Last week I made an apple pie. Haven’t done one since Jud died. There’s a touch in handling pie dough and I, apparently, lost it over almost eight years. Even though I used my “holy” roller, a rolling pin bought at the Kutztown fair almost fifty years ago. The Amish and Mennonites know how to make pies. Call it a generalization if you wish but, “It’s true!” Michigan Marty and Dale met us there. Faithful friends.
This pie looked too perfect to be good. And it wasn’t. The top crust came out like a frisbee sprinkled with sugar. It was to be Gordon’s birthday “cake” and Gail thought it would be a sweet surprise for his birthday lunch. Well, the surprise part worked. Even though we’ve been friends forever, I still felt like I needed to get them to sign something stating they wouldn’t sue if they lost teeth or worse.
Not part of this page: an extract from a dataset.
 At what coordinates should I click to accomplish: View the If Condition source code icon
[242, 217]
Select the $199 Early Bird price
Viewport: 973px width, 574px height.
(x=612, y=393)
Gail, as only she could, commented on the apples and how much love she tasted in the pie.
Last Thursday I connected by Zoom to a national debate on Public Health, sponsored by Braver Angels. It’s an organization with the goal of “uniting red and blue Americans in a working alliance to depolarize America.” While Dr Francis Collins and my son-in-love, Dr. Matt Willis, were part of the pro team, it was the manner in which those against and those for spoke to each other through “Madam Chairman.” At the heart of why it worked was more than format. It was the desire to listen and treat each person as worth the time it takes to pay attention to more than words. Civil discourse.
And after all the feasting and shouting, “Christ is risen!” returns to just another Monday, I take hope from a simple meal. Soup, of sorts. Jesus fries fish on an outdoor fire and invites the disciples who’d gone fishing with Peter to “Come and have breakfast.” (John 21: 12, NLT)
They come. But Peter craves more than food. Seeing the fire must’ve reminded him of his biggest failure and he had many. Not long ago, he stood outside by another fire and denied three times that he even knew Jesus.
So Jesus took him aside. Maybe draped his arm around Peter’s sagging shoulders, drawing him close with his nail pierced hand. Then asked three times, “Do you love me, Peter?” And Peter ends up the third time saying what’s true for all of us, “Lord, you know everything.” Then added, ‘ You know I love you.” (v.17)Forgiveness and reconciliation.
Monday’s a good day to make soup with some holy leftovers.
So no one’s left hungry to be remembered, heard, forgiven or loved.
Or given a pie worth a story, but not a second bite.